Work to complete — Turn every line of the rows below into a JSON list of strings, one string per line, and leave out the blank lines.

Data rows —
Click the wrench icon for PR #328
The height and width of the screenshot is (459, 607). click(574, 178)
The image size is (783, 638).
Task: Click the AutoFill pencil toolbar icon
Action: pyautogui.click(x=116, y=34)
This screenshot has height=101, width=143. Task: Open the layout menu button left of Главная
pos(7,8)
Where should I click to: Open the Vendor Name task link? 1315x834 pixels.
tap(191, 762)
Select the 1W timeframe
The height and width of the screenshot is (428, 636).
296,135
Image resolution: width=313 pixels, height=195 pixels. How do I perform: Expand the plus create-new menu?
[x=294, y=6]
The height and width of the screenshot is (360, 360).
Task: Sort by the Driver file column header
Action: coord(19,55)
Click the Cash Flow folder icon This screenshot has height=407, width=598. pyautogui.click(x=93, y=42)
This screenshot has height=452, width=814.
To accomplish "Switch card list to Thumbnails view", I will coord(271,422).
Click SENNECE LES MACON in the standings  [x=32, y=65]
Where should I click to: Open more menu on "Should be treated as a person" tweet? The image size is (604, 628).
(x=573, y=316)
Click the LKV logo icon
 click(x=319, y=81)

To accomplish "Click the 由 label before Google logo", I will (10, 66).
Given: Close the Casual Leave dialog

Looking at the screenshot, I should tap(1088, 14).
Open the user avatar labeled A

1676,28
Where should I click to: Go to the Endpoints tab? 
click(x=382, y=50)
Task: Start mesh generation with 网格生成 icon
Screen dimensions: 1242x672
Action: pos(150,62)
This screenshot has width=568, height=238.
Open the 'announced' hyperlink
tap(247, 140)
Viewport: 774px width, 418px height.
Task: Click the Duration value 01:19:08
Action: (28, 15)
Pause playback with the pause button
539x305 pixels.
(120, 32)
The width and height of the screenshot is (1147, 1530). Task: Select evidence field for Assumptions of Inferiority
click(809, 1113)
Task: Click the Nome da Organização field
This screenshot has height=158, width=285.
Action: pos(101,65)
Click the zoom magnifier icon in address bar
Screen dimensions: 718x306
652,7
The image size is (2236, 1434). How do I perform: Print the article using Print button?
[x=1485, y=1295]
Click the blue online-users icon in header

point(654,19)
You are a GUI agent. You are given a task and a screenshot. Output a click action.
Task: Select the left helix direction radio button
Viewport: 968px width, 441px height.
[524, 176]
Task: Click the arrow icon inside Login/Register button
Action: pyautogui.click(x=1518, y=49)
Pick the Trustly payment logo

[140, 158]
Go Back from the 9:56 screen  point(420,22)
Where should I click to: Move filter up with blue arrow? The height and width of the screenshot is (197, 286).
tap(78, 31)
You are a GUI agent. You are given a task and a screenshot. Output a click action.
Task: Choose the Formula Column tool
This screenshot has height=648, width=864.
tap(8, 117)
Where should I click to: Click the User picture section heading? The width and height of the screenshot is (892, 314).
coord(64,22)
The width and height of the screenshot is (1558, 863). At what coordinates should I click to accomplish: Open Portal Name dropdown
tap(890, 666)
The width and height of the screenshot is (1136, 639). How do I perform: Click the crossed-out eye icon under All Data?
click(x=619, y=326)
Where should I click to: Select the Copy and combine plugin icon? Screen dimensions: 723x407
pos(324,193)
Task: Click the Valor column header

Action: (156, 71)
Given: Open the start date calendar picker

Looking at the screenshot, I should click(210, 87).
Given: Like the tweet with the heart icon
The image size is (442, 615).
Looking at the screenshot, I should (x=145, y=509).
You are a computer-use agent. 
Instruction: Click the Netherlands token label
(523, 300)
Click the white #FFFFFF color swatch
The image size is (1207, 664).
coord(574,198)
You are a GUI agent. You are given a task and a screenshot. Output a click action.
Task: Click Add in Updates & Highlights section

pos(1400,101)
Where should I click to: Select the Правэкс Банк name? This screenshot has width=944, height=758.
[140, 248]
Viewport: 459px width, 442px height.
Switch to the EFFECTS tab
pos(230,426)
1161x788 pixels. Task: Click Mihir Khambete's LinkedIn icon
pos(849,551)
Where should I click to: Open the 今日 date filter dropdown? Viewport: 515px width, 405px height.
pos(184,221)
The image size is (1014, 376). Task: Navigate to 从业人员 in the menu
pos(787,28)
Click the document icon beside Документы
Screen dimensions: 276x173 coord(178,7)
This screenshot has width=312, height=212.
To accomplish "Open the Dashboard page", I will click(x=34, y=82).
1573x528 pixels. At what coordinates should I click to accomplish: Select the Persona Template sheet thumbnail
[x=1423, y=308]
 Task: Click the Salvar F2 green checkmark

Result of this exercise —
[
  "Click the wrench icon for PR #328",
  "The height and width of the screenshot is (459, 607). click(574, 178)",
  "The image size is (783, 638).",
  "Task: Click the AutoFill pencil toolbar icon",
  "Action: pyautogui.click(x=116, y=34)",
  "This screenshot has height=101, width=143. Task: Open the layout menu button left of Главная",
  "pos(7,8)",
  "Where should I click to: Open the Vendor Name task link? 1315x834 pixels.",
  "tap(191, 762)",
  "Select the 1W timeframe",
  "The height and width of the screenshot is (428, 636).",
  "296,135",
  "Image resolution: width=313 pixels, height=195 pixels. How do I perform: Expand the plus create-new menu?",
  "[x=294, y=6]",
  "The height and width of the screenshot is (360, 360).",
  "Task: Sort by the Driver file column header",
  "Action: coord(19,55)",
  "Click the Cash Flow folder icon This screenshot has height=407, width=598. pyautogui.click(x=93, y=42)",
  "This screenshot has height=452, width=814.",
  "To accomplish \"Switch card list to Thumbnails view\", I will coord(271,422).",
  "Click SENNECE LES MACON in the standings  [x=32, y=65]",
  "Where should I click to: Open more menu on \"Should be treated as a person\" tweet? The image size is (604, 628).",
  "(x=573, y=316)",
  "Click the LKV logo icon",
  " click(x=319, y=81)",
  "To accomplish \"Click the 由 label before Google logo\", I will (10, 66).",
  "Given: Close the Casual Leave dialog",
  "Looking at the screenshot, I should tap(1088, 14).",
  "Open the user avatar labeled A",
  "1676,28",
  "Where should I click to: Go to the Endpoints tab? ",
  "click(x=382, y=50)",
  "Task: Start mesh generation with 网格生成 icon",
  "Screen dimensions: 1242x672",
  "Action: pos(150,62)",
  "This screenshot has width=568, height=238.",
  "Open the 'announced' hyperlink",
  "tap(247, 140)",
  "Viewport: 774px width, 418px height.",
  "Task: Click the Duration value 01:19:08",
  "Action: (28, 15)",
  "Pause playback with the pause button",
  "539x305 pixels.",
  "(120, 32)",
  "The width and height of the screenshot is (1147, 1530). Task: Select evidence field for Assumptions of Inferiority",
  "click(809, 1113)",
  "Task: Click the Nome da Organização field",
  "This screenshot has height=158, width=285.",
  "Action: pos(101,65)",
  "Click the zoom magnifier icon in address bar",
  "Screen dimensions: 718x306",
  "652,7",
  "The image size is (2236, 1434). How do I perform: Print the article using Print button?",
  "[x=1485, y=1295]",
  "Click the blue online-users icon in header",
  "point(654,19)",
  "You are a GUI agent. You are given a task and a screenshot. Output a click action.",
  "Task: Select the left helix direction radio button",
  "Viewport: 968px width, 441px height.",
  "[524, 176]",
  "Task: Click the arrow icon inside Login/Register button",
  "Action: pyautogui.click(x=1518, y=49)",
  "Pick the Trustly payment logo",
  "[140, 158]",
  "Go Back from the 9:56 screen  point(420,22)",
  "Where should I click to: Move filter up with blue arrow? The height and width of the screenshot is (197, 286).",
  "tap(78, 31)",
  "You are a GUI agent. You are given a task and a screenshot. Output a click action.",
  "Task: Choose the Formula Column tool",
  "This screenshot has height=648, width=864.",
  "tap(8, 117)",
  "Where should I click to: Click the User picture section heading? The width and height of the screenshot is (892, 314).",
  "coord(64,22)",
  "The width and height of the screenshot is (1558, 863). At what coordinates should I click to accomplish: Open Portal Name dropdown",
  "tap(890, 666)",
  "The width and height of the screenshot is (1136, 639). How do I perform: Click the crossed-out eye icon under All Data?",
  "click(x=619, y=326)",
  "Where should I click to: Select the Copy and combine plugin icon? Screen dimensions: 723x407",
  "pos(324,193)",
  "Task: Click the Valor column header",
  "Action: (156, 71)",
  "Given: Open the start date calendar picker",
  "Looking at the screenshot, I should click(210, 87).",
  "Given: Like the tweet with the heart icon",
  "The image size is (442, 615).",
  "Looking at the screenshot, I should (x=145, y=509).",
  "You are a computer-use agent. ",
  "Instruction: Click the Netherlands token label",
  "(523, 300)",
  "Click the white #FFFFFF color swatch",
  "The image size is (1207, 664).",
  "coord(574,198)",
  "You are a GUI agent. You are given a task and a screenshot. Output a click action.",
  "Task: Click Add in Updates & Highlights section",
  "pos(1400,101)",
  "Where should I click to: Select the Правэкс Банк name? This screenshot has width=944, height=758.",
  "[140, 248]",
  "Viewport: 459px width, 442px height.",
  "Switch to the EFFECTS tab",
  "pos(230,426)",
  "1161x788 pixels. Task: Click Mihir Khambete's LinkedIn icon",
  "pos(849,551)",
  "Where should I click to: Open the 今日 date filter dropdown? Viewport: 515px width, 405px height.",
  "pos(184,221)",
  "The image size is (1014, 376). Task: Navigate to 从业人员 in the menu",
  "pos(787,28)",
  "Click the document icon beside Документы",
  "Screen dimensions: 276x173 coord(178,7)",
  "This screenshot has width=312, height=212.",
  "To accomplish \"Open the Dashboard page\", I will click(x=34, y=82).",
  "1573x528 pixels. At what coordinates should I click to accomplish: Select the Persona Template sheet thumbnail",
  "[x=1423, y=308]",
  " Task: Click the Salvar F2 green checkmark"
]